Hiroshi Saito wrote:

Hi.

Second, it is big problem....
http://winpg.jp/~saito/pg83/pg83b1-err2.txt
It is text serch config error.
However, It passes initdb.(locale=Japanese_Japan.932 ... This is
ShiftJIS locale)

And a test continues....

What text search config would you expect?

//Magnus

#11Hiroshi Saito
z-saito@guitar.ocn.ne.jp
In reply to: Noname (#1)
Re: [COMMITTERS] pgsql: Re-allow UTF8 encodings on win32.

Hi.

Hiroshi Saito wrote:

Hi.

Second, it is big problem....
http://winpg.jp/~saito/pg83/pg83b1-err2.txt
It is text serch config error.
However, It passes initdb.(locale=Japanese_Japan.932 ... This is
ShiftJIS locale)

And a test continues....

What text search config would you expect?

This problem here is that locale of initdb passes Japanese_Japan.932.

Regards,
Hiroshi Saito

#12Dave Page
dpage@postgresql.org
In reply to: Hiroshi Saito (#8)
Re: [COMMITTERS] pgsql: Re-allow UTF8 encodings on win32.

Hiroshi Saito wrote:

Hi.

Second, it is big problem....
http://winpg.jp/~saito/pg83/pg83b1-err2.txt
It is text serch config error.
However, It passes initdb.(locale=Japanese_Japan.932 ... This is
ShiftJIS locale)

And a test continues....

The changes that were made were only to re-enable UTF-8.

SJIS wasn't ever supported as a server encoding
(http://www.postgresql.org/docs/8.2/interactive/multibyte.html). The
fact that initdb continues if you use Japanese_Japan.932 is an
inconsistency I reported previously but has yet to be fixed.

/D

#13Hiroshi Saito
z-saito@guitar.ocn.ne.jp
In reply to: Noname (#1)
Re: [COMMITTERS] pgsql: Re-allow UTF8 encodings on win32.

From: "Dave Page" <dpage@postgresql.org>

Hiroshi Saito wrote:

Hi.

Second, it is big problem....
http://winpg.jp/~saito/pg83/pg83b1-err2.txt
It is text serch config error.
However, It passes initdb.(locale=Japanese_Japan.932 ... This is
ShiftJIS locale)

And a test continues....

The changes that were made were only to re-enable UTF-8.

Yes, Please see,
http://winpg.jp/~saito/pg83/pg83b1-err2.txt
Is that initdb is successful a problem as for this?

SJIS wasn't ever supported as a server encoding
(http://www.postgresql.org/docs/8.2/interactive/multibyte.html). The
fact that initdb continues if you use Japanese_Japan.932 is an
inconsistency I reported previously but has yet to be fixed.

Yes, However, Encoding and locale are not equivalent.

Regards,
Hiroshi Saito

#14Dave Page
dpage@postgresql.org
In reply to: Hiroshi Saito (#13)

--- --- ---

(EXERCISE SET)
1 > In the mailing-list thread, which locale does Hiroshi Saito say initdb passes with?
2 > Say whether each statement agrees with the mailing-list thread, quoting the deciding words: (a) Dave Page says the changes were made only to re-enable UTF-8. (b) Dave Page says SJIS has been supported as a server encoding. (c) Hiroshi Saito says encoding and locale are equivalent.

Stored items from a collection

--- --- ---

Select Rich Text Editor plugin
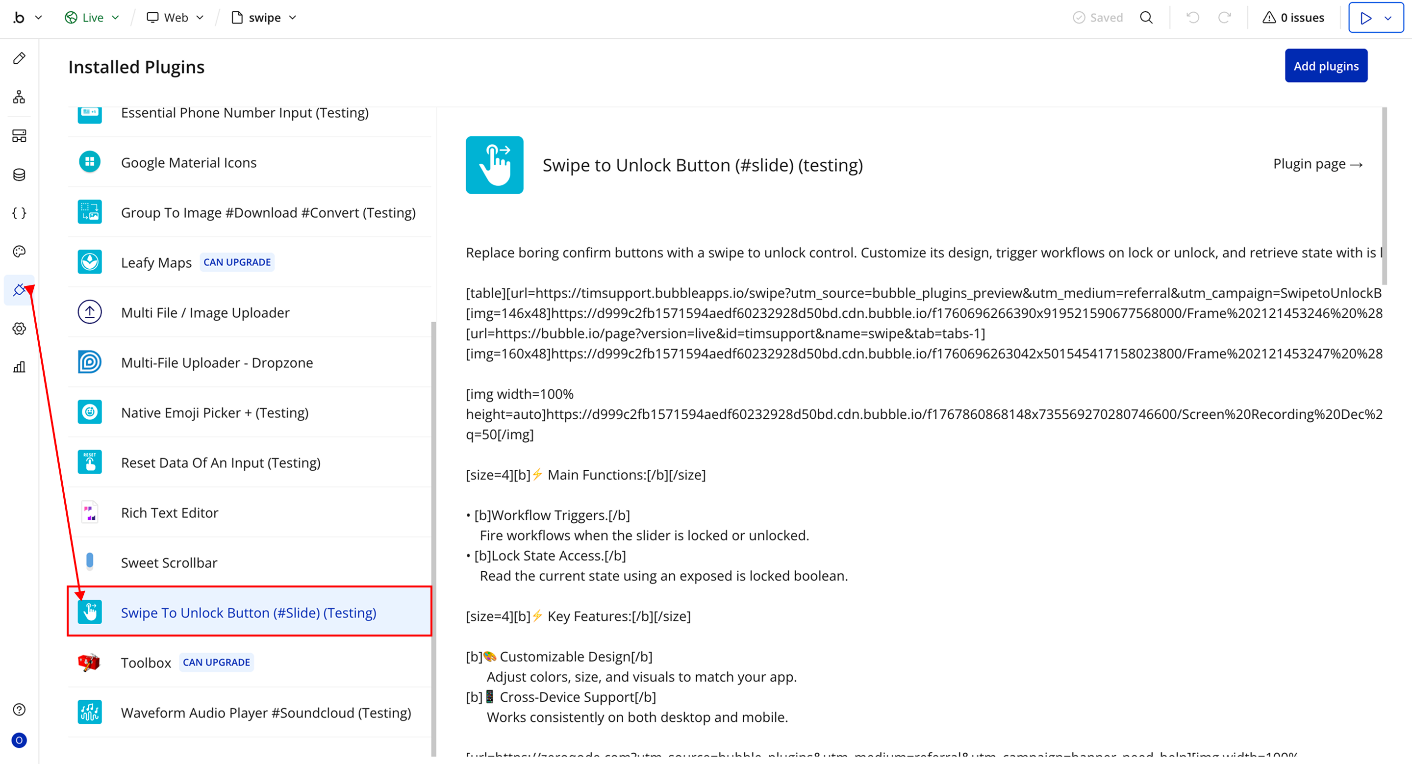1412x764 pixels. pos(169,512)
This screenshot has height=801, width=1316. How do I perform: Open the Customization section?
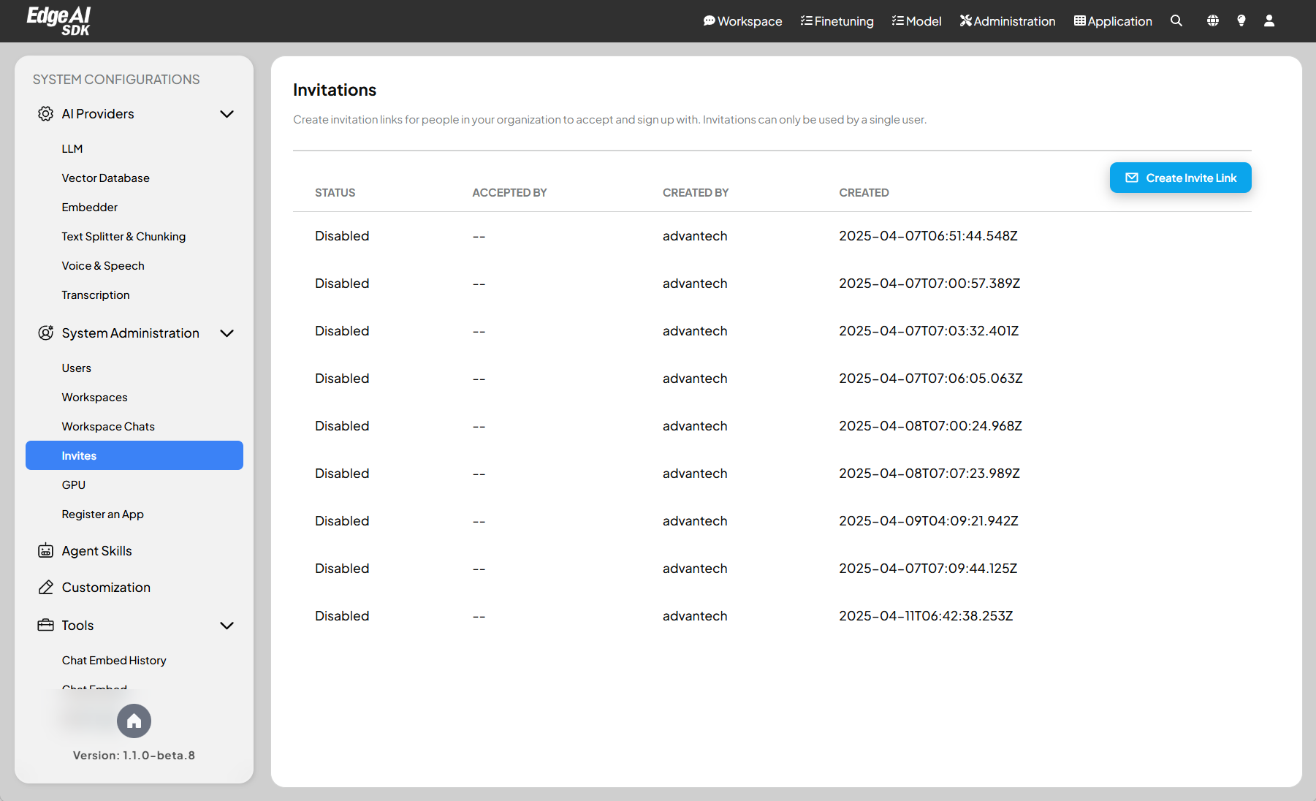[x=105, y=588]
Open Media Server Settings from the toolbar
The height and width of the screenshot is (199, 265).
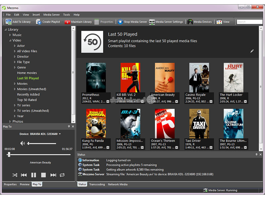coord(152,22)
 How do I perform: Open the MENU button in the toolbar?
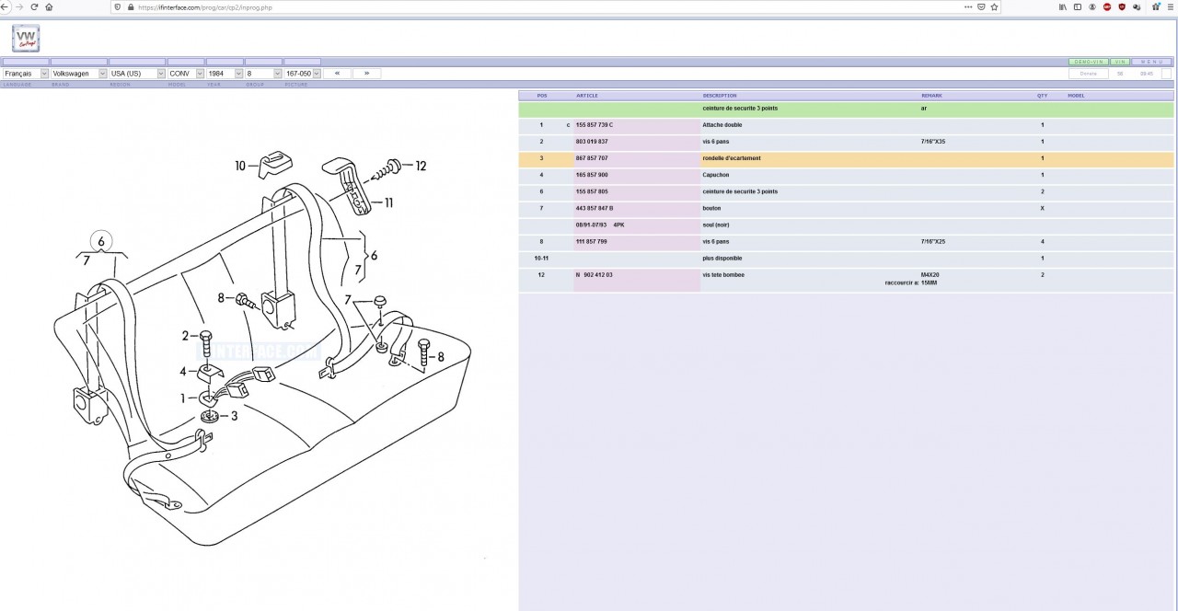(x=1151, y=62)
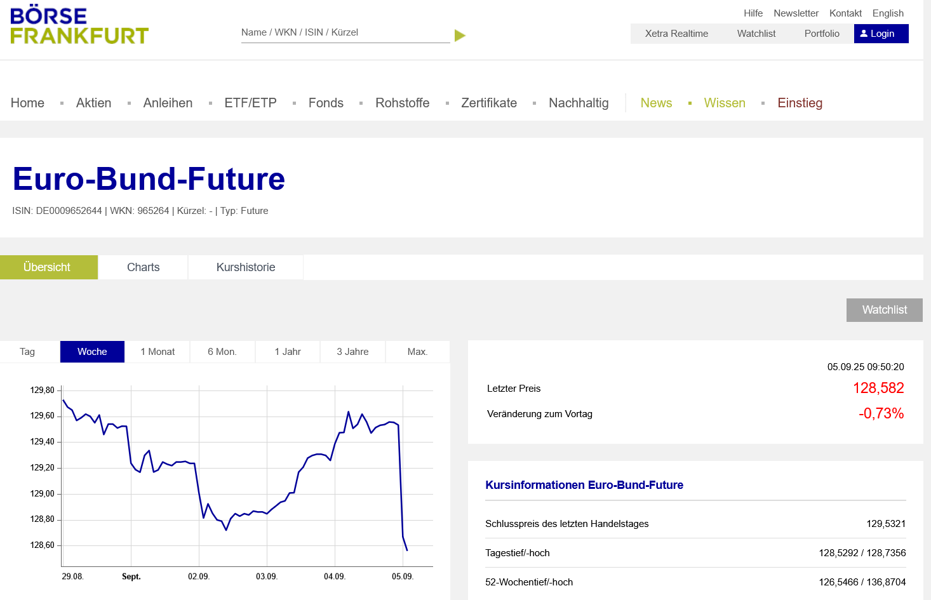Open the ETF/ETP navigation item
Viewport: 931px width, 600px height.
[x=250, y=103]
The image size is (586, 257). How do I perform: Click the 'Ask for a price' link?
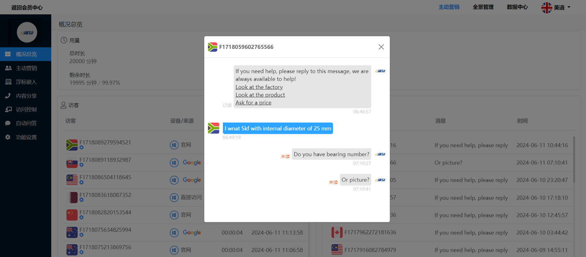tap(253, 102)
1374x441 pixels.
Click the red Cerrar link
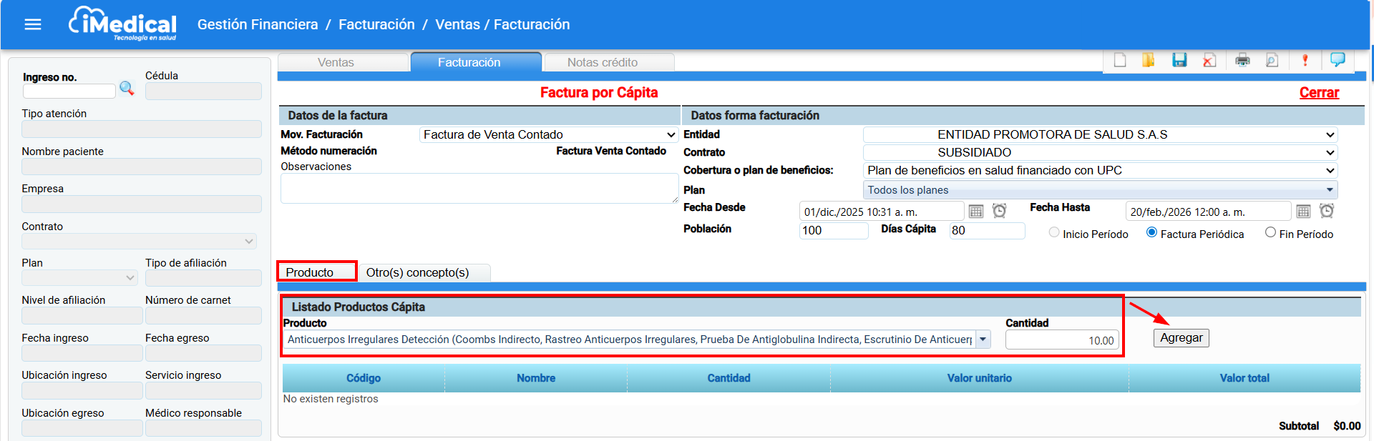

--- --- ---

(WRITTEN ANSWERS)
1 > Japanese_Japan.932, which is a ShiftJIS locale.

2 >
(a) Yes: "The changes that were made were only to re-enable UTF-8."
(b) No: "SJIS wasn't ever supported as a server encoding"
(c) No: "Encoding and locale are not equivalent."